Saved data entries:
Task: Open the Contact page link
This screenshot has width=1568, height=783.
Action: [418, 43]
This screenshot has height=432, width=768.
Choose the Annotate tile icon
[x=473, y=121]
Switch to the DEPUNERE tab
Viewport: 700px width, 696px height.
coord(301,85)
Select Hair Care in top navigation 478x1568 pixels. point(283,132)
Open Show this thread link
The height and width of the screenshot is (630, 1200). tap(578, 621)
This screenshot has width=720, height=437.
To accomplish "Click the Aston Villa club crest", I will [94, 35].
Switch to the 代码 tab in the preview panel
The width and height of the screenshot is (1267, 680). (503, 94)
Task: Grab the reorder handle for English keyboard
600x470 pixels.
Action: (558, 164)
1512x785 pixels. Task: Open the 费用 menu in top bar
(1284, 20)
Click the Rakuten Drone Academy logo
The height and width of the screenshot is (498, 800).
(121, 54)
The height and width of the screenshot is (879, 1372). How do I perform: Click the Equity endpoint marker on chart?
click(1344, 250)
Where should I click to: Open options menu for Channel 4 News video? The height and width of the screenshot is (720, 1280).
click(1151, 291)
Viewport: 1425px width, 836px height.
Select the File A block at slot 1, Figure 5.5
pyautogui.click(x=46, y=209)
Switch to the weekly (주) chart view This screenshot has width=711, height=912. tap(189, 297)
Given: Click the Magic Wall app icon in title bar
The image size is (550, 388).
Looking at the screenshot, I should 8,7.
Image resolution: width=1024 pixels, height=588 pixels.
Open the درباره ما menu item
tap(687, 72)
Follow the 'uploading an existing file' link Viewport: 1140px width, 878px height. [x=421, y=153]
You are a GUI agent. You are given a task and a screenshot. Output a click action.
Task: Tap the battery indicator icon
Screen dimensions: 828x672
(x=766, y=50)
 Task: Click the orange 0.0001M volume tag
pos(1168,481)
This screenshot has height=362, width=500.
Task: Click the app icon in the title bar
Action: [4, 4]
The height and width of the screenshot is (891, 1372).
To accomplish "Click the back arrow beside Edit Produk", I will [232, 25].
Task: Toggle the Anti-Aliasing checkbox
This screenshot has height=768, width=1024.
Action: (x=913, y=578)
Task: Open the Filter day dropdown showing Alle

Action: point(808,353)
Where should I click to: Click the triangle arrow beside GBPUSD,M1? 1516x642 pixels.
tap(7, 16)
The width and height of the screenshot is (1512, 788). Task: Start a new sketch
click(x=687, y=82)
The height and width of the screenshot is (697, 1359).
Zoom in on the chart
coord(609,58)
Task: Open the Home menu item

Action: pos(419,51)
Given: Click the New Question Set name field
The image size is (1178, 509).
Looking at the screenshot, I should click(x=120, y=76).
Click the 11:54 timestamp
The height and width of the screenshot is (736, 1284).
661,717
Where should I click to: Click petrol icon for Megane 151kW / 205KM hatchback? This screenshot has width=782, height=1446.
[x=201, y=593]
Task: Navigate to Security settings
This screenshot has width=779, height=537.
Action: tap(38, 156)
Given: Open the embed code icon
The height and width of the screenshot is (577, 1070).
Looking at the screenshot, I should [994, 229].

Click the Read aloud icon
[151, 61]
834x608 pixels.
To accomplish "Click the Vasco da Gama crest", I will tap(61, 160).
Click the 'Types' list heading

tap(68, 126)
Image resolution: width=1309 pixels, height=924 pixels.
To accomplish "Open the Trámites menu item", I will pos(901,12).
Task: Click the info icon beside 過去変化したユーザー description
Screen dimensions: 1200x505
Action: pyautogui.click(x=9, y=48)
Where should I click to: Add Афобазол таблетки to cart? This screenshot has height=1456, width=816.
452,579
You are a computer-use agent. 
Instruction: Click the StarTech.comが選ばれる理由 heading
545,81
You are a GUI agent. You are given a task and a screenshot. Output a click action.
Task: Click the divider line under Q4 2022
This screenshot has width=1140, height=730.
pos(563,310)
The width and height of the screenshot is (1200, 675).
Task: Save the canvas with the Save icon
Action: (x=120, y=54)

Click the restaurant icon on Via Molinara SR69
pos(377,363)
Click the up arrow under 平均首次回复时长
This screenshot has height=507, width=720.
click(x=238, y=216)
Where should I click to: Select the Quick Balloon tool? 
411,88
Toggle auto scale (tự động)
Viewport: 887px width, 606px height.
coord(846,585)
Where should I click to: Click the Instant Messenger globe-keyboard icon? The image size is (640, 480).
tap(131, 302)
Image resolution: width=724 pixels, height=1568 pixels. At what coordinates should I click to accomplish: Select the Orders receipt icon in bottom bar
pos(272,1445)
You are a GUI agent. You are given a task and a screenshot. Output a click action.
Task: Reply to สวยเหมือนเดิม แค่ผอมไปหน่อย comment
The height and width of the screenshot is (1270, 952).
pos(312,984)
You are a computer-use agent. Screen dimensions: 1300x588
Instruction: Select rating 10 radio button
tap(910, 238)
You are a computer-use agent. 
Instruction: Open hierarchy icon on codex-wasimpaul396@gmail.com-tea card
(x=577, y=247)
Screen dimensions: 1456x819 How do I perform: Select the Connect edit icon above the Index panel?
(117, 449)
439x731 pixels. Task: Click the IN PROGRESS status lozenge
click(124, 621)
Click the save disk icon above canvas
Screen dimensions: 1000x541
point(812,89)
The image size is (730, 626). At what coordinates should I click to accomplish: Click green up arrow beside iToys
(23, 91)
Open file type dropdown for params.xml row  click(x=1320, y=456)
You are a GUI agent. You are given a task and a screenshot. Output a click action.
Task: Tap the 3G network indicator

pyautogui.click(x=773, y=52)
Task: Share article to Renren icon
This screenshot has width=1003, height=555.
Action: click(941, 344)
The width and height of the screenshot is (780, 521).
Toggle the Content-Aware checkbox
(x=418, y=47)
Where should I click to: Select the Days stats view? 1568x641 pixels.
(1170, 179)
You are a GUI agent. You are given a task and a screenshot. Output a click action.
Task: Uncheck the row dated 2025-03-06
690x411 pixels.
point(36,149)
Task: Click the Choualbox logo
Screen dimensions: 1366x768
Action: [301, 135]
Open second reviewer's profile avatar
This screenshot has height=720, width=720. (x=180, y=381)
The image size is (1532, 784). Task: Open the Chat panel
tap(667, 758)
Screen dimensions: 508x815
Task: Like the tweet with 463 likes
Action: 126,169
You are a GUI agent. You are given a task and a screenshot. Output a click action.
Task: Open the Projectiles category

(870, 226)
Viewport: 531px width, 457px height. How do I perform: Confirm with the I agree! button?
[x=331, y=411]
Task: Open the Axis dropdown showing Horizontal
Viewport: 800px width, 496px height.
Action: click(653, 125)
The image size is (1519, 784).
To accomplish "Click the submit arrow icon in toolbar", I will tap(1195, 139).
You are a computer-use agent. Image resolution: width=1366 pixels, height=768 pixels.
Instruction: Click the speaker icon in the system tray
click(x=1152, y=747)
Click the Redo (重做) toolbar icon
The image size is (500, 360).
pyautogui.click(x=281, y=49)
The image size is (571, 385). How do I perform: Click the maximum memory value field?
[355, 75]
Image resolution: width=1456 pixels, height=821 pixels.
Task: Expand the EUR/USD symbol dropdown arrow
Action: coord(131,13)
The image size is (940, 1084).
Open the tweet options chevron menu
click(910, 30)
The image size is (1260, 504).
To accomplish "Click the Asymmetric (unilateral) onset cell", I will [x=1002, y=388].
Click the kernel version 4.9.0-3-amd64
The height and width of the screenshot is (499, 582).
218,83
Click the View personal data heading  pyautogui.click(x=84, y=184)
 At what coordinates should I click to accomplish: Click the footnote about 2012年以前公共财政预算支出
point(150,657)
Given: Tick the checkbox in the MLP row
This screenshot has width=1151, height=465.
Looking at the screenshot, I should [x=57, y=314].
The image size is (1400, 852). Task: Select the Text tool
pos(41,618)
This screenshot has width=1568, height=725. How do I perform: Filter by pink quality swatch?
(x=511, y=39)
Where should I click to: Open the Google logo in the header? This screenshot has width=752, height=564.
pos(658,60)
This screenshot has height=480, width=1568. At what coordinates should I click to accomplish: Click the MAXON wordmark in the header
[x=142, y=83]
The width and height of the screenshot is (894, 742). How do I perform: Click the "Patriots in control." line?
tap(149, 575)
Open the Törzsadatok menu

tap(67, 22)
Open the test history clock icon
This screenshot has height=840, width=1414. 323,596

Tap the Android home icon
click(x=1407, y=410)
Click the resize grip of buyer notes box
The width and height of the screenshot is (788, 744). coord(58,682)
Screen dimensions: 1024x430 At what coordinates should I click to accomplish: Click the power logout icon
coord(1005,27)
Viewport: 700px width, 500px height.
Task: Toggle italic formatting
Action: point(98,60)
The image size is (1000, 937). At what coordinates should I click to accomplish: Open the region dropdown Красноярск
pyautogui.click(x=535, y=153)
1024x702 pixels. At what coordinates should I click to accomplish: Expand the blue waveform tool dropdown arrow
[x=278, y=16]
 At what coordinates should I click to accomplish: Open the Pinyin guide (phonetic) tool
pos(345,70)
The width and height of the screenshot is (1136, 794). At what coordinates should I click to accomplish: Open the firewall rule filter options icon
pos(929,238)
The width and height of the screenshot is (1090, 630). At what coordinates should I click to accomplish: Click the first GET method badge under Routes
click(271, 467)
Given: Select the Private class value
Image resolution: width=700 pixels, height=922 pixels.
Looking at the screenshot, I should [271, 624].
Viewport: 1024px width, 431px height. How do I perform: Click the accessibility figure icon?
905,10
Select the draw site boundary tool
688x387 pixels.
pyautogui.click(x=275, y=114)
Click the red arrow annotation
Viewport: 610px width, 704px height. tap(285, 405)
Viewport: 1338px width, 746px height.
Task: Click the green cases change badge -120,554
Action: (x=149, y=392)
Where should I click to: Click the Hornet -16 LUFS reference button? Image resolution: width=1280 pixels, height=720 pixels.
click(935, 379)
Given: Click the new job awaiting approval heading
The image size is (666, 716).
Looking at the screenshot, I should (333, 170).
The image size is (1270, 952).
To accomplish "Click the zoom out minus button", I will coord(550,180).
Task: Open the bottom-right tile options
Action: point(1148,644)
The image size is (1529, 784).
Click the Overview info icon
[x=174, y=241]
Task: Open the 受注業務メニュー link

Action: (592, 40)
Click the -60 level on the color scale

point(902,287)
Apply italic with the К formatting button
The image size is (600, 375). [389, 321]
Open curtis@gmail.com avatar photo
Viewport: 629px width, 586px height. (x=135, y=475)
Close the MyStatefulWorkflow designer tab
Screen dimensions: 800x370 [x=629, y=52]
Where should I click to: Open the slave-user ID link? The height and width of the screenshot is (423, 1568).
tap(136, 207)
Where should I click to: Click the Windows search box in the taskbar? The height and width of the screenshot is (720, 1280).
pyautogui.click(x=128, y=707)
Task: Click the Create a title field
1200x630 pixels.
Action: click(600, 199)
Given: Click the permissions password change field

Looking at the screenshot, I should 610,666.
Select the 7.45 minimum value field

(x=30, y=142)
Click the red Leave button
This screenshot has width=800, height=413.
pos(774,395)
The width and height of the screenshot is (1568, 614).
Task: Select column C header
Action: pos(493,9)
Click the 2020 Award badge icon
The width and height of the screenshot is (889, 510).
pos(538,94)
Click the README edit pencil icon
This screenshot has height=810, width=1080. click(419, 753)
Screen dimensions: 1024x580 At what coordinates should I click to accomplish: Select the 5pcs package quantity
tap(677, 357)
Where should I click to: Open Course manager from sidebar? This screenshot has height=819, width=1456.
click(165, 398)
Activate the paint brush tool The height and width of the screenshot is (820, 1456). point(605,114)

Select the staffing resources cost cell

• _Problem to work on_
From the first line of the records above down to the line containing "Task: Toggle the Anti-Aliasing checkbox", repeat each line exactly as written. Include both of those lines and add nothing.

• _Response_
Task: Open the Contact page link
This screenshot has width=1568, height=783.
Action: [418, 43]
This screenshot has height=432, width=768.
Choose the Annotate tile icon
[x=473, y=121]
Switch to the DEPUNERE tab
Viewport: 700px width, 696px height.
coord(301,85)
Select Hair Care in top navigation 478x1568 pixels. point(283,132)
Open Show this thread link
The height and width of the screenshot is (630, 1200). tap(578, 621)
This screenshot has width=720, height=437.
To accomplish "Click the Aston Villa club crest", I will [94, 35].
Switch to the 代码 tab in the preview panel
The width and height of the screenshot is (1267, 680). (503, 94)
Task: Grab the reorder handle for English keyboard
600x470 pixels.
Action: (558, 164)
1512x785 pixels. Task: Open the 费用 menu in top bar
(1284, 20)
Click the Rakuten Drone Academy logo
The height and width of the screenshot is (498, 800).
(121, 54)
The height and width of the screenshot is (879, 1372). How do I perform: Click the Equity endpoint marker on chart?
click(1344, 250)
Where should I click to: Open options menu for Channel 4 News video? The height and width of the screenshot is (720, 1280).
click(1151, 291)
Viewport: 1425px width, 836px height.
Select the File A block at slot 1, Figure 5.5
pyautogui.click(x=46, y=209)
Switch to the weekly (주) chart view This screenshot has width=711, height=912. tap(189, 297)
Given: Click the Magic Wall app icon in title bar
The image size is (550, 388).
Looking at the screenshot, I should 8,7.
Image resolution: width=1024 pixels, height=588 pixels.
Open the درباره ما menu item
tap(687, 72)
Follow the 'uploading an existing file' link Viewport: 1140px width, 878px height. [x=421, y=153]
You are a GUI agent. You are given a task and a screenshot. Output a click action.
Task: Tap the battery indicator icon
Screen dimensions: 828x672
(x=766, y=50)
 Task: Click the orange 0.0001M volume tag
pos(1168,481)
This screenshot has height=362, width=500.
Task: Click the app icon in the title bar
Action: [4, 4]
The height and width of the screenshot is (891, 1372).
To accomplish "Click the back arrow beside Edit Produk", I will [232, 25].
Task: Toggle the Anti-Aliasing checkbox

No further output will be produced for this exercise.